Comme on le voit, Dolbret redevenait lui-même ; une lueur d’espoir avait suffi pour le faire renaître à sa vraie vie, pour lui faire retrouver presque sa gaîté. Il demanda :

— Et vous n’avez rien vu dehors ?

— Non, rien.

— Vous entendez toujours ce cri cependant ?

— Oui, j’entends toujours ce hibou. Je le regrette pour vous, c’est lugubre.

— Je m’y accoutume.

— Vraiment ? tant mieux alors. Si vous mangiez en at…

— En attendant, continua Dolbret en riant ; oui, en attendant, vous dites bien.

— Pardon, je n’ai pas voulu dire cela.

— Je ne vous en veux pas.

— Donc, si vous mangiez.

— Je n’ai pas faim.

— Ça vous donnerait des forces et ça passerait le temps.

— Je ne m’ennuie pas, et je n’ai pas faim non plus. Du reste, il n’y a plus rien à manger.

— C’est dommage ; si je pouvais vous quitter un instant, je demanderais quelque chose.

— Merci, mon ami, merci.

— Buvez toujours, ce sera mieux que rien. Votre verre est là, encore plein, qui vous attend.

— Non, merci, je n’ai pas soif.

— Vous n’avez pas soif ? mais on a toujours soif.

— Pas moi, je n’ai jamais soif.

— Nous autres soldats, nous avons toujours soif, nous marchons tant.

— C’est vrai. Au fait, buvez donc cette bière, si le cœur vous en dit.

— Oh ! non merci, ce n’est pas cela que j’ai voulu dire.

— Quand même, buvez toujours.

— C’est certain que vous n’avez pas soif ?

— Ma parole. Et vous me ferez plaisir en acceptant cela de ma part.

« Un immense plaisir », se dit Pierre intérieurement.

— Puisque vous insistez.

Il s’avança vers la table, prit le verre et le lampa d’un seul trait.

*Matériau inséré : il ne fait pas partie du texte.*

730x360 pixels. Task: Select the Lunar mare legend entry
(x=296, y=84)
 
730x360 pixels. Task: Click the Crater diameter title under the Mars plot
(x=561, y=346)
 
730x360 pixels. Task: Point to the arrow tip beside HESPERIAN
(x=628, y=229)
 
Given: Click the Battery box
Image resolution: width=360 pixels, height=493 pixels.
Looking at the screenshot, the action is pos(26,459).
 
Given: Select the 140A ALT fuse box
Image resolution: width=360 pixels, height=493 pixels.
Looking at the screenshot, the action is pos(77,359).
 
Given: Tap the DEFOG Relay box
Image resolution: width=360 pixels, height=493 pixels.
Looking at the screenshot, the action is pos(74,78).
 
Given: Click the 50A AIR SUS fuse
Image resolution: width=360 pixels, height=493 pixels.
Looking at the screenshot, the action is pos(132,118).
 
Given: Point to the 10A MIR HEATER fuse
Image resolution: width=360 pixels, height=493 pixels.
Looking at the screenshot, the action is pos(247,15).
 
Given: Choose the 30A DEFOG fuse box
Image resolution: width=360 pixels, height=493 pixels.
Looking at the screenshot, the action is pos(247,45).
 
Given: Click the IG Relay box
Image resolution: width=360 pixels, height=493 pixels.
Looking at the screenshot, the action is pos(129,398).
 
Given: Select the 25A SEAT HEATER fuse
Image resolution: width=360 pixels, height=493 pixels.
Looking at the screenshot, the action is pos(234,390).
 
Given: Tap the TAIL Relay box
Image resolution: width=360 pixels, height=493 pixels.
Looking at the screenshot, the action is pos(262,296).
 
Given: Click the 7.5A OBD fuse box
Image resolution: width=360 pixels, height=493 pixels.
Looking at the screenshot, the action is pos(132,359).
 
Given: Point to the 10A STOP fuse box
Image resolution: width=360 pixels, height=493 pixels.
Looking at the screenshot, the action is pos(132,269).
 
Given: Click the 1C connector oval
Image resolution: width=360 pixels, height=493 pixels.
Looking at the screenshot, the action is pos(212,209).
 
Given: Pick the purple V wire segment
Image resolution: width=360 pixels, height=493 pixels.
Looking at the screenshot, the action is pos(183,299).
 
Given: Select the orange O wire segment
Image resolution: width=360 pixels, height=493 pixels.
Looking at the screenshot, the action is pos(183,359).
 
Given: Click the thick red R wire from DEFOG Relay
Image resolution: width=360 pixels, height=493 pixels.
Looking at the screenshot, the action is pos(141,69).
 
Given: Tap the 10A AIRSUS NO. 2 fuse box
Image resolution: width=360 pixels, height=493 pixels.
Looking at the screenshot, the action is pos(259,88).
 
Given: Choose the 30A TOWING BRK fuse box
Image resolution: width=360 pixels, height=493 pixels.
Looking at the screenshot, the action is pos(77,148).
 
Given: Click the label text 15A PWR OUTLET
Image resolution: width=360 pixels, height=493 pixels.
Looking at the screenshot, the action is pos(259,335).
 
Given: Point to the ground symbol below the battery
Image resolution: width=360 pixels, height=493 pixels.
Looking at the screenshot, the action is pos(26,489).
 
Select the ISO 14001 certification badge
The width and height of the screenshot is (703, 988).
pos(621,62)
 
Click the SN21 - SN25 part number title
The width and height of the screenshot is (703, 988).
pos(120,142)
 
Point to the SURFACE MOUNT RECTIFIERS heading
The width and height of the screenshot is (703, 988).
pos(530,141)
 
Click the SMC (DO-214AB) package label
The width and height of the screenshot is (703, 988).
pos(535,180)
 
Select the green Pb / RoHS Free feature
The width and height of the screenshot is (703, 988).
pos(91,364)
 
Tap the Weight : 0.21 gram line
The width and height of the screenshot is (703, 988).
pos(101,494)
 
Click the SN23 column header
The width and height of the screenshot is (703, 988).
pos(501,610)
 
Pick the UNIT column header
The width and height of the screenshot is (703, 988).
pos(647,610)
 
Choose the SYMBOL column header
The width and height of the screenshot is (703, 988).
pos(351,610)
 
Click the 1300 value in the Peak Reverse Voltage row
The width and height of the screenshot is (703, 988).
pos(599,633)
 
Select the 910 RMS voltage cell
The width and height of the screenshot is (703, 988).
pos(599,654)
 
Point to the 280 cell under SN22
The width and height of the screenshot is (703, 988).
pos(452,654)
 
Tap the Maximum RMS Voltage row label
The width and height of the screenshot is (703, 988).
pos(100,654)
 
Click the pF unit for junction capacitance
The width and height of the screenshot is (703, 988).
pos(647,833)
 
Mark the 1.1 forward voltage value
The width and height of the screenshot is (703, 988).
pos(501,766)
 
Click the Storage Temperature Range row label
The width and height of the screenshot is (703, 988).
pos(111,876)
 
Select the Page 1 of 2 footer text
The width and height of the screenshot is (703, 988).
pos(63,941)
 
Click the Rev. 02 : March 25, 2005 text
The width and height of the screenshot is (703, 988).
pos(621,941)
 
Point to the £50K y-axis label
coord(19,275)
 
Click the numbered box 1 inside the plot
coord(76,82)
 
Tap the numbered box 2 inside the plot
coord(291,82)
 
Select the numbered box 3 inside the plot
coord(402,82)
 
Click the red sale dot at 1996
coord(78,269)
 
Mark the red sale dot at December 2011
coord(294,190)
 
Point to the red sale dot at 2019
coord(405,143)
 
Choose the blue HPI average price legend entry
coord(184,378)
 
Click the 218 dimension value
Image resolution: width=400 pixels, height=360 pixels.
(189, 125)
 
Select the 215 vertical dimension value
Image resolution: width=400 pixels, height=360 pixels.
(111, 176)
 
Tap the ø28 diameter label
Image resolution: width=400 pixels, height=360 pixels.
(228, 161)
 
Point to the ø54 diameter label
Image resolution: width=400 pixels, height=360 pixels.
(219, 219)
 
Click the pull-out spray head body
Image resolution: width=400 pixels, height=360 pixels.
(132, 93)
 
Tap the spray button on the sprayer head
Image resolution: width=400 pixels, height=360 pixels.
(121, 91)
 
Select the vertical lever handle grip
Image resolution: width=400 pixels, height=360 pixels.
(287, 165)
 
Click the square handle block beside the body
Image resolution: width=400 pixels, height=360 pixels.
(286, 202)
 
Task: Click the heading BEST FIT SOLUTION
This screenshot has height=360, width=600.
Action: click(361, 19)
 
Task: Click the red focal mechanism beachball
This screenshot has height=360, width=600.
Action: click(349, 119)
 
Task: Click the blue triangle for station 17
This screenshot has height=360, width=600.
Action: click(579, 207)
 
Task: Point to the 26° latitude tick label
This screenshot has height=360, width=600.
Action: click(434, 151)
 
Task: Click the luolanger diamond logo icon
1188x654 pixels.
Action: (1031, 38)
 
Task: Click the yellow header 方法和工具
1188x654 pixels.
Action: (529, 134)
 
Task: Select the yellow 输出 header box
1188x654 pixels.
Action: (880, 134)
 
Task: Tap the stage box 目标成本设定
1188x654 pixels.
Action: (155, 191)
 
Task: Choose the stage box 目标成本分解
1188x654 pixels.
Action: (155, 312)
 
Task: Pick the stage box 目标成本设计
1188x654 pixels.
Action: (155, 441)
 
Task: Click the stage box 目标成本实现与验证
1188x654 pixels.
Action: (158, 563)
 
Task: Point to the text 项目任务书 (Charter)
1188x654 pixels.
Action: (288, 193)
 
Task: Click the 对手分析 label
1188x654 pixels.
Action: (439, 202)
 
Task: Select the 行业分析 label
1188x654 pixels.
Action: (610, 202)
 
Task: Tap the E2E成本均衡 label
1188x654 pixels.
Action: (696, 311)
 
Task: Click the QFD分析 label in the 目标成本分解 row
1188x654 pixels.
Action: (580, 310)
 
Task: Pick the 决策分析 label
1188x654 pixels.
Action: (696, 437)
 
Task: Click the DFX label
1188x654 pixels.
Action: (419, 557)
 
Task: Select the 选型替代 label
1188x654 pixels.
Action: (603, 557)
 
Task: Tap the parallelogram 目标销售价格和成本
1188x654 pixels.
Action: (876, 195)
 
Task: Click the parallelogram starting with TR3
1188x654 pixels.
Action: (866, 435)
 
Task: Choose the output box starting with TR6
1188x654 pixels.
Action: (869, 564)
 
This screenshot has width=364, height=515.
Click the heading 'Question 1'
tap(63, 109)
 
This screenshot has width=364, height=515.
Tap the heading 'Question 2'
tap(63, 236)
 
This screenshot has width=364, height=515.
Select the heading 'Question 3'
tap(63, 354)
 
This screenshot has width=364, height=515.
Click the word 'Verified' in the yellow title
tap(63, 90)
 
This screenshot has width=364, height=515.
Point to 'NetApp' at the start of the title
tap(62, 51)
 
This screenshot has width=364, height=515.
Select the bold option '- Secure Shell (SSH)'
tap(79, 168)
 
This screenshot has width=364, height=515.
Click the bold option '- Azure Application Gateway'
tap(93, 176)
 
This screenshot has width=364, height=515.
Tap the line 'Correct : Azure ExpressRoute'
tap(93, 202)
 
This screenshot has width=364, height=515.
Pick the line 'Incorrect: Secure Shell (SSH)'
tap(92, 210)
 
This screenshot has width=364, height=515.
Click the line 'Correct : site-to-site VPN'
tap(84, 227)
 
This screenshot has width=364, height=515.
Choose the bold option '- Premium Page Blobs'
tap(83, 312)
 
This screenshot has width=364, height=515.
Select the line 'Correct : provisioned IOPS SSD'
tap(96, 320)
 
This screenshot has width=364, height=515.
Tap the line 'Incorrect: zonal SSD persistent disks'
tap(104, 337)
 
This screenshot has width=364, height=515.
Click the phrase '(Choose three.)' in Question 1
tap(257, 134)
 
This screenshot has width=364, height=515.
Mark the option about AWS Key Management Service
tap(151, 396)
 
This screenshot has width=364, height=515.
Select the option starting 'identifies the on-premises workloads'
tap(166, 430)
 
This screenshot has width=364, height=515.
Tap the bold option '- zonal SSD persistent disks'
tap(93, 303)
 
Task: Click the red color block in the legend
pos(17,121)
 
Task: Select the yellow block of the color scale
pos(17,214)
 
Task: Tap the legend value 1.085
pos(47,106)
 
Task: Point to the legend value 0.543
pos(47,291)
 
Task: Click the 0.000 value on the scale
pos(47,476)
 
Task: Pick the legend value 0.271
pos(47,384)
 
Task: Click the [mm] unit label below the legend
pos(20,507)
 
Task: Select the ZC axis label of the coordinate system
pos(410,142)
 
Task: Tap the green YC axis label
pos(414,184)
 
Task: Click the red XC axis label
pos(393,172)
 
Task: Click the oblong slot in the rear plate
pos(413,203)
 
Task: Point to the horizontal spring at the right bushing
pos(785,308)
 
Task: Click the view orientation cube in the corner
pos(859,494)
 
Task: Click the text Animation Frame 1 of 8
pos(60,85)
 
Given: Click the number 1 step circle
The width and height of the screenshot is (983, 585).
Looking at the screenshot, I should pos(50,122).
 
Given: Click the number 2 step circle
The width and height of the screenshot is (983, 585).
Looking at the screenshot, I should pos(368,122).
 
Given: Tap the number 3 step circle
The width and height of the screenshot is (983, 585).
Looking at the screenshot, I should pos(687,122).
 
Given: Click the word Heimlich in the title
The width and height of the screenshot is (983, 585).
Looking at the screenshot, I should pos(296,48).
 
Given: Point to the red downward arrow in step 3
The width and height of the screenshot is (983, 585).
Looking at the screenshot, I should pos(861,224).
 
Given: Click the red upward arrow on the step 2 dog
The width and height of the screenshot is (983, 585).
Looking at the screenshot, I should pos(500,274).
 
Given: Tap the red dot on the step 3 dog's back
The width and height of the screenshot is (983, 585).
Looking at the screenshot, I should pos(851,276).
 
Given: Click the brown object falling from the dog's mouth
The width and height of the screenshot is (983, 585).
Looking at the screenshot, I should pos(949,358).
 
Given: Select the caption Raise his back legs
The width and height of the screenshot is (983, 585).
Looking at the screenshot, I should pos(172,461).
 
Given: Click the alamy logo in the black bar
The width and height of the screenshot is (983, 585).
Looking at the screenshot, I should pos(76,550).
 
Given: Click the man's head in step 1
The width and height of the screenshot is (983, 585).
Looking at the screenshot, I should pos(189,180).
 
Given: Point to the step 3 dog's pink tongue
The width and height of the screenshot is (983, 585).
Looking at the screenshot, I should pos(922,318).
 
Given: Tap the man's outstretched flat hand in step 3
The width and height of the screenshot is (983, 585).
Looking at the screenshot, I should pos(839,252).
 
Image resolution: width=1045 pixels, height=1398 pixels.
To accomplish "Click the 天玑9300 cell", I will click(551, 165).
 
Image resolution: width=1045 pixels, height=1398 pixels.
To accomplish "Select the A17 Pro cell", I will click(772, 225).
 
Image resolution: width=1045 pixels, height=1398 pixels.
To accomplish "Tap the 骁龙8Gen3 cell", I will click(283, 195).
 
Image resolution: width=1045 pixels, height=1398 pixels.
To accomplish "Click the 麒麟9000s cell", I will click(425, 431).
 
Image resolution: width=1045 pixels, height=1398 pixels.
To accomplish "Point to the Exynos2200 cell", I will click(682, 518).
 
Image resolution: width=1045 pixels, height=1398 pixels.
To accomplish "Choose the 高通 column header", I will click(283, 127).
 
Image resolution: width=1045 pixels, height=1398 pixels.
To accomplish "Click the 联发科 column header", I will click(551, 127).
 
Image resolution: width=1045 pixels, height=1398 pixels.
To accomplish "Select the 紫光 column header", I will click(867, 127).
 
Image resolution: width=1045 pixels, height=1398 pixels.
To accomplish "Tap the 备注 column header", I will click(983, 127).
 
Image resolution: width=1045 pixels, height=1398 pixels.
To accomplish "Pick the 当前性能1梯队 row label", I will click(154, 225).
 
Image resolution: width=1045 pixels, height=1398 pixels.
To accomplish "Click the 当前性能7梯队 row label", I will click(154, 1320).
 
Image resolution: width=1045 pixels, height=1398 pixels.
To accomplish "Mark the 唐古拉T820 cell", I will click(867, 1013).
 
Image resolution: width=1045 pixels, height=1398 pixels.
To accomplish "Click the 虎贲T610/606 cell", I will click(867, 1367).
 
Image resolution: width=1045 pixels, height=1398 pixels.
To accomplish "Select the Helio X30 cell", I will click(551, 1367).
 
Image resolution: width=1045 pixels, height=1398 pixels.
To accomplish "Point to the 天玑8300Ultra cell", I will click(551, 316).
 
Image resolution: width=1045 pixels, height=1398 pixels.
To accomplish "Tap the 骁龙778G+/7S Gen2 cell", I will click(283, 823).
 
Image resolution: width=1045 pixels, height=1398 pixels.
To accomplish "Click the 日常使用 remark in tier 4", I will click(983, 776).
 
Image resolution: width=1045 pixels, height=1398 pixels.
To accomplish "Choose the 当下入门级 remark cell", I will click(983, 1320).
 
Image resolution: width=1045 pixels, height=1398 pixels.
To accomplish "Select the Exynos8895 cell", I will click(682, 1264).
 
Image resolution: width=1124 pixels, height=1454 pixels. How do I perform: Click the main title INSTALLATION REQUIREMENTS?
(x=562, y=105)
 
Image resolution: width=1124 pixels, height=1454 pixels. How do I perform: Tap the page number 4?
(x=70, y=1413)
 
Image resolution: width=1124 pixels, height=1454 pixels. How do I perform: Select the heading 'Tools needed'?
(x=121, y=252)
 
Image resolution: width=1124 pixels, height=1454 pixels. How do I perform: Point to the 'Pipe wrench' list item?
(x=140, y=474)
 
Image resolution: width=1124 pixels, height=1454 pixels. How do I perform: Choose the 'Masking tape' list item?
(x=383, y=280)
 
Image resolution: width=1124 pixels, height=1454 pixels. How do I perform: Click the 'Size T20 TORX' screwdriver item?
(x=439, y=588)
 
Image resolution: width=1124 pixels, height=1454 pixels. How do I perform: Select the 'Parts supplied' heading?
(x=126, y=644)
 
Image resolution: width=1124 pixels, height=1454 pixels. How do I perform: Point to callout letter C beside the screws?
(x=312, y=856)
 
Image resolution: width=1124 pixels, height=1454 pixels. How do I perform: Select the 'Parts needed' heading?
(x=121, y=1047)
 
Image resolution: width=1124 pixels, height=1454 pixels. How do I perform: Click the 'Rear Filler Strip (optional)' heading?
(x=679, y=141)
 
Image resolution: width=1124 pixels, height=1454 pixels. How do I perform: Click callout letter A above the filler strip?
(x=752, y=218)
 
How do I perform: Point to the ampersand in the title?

— C’est de la Bass, dit-il en se léchant les moustaches ; elle est amère.

— Je l’ai trouvée bonne, moi.

Le gloussement se fit entendre encore une fois ; Dolbret y répondit.

— Bien, bien, qu’est-ce que cela veut dire, demanda le gardien tout étonné ; vous faites le hibou maintenant ?

— J’y prends goût, répondit Pierre.

La voix de Tommy était déjà pâteuse et son œil hébété : Dolbret eut presque un geste de triomphe.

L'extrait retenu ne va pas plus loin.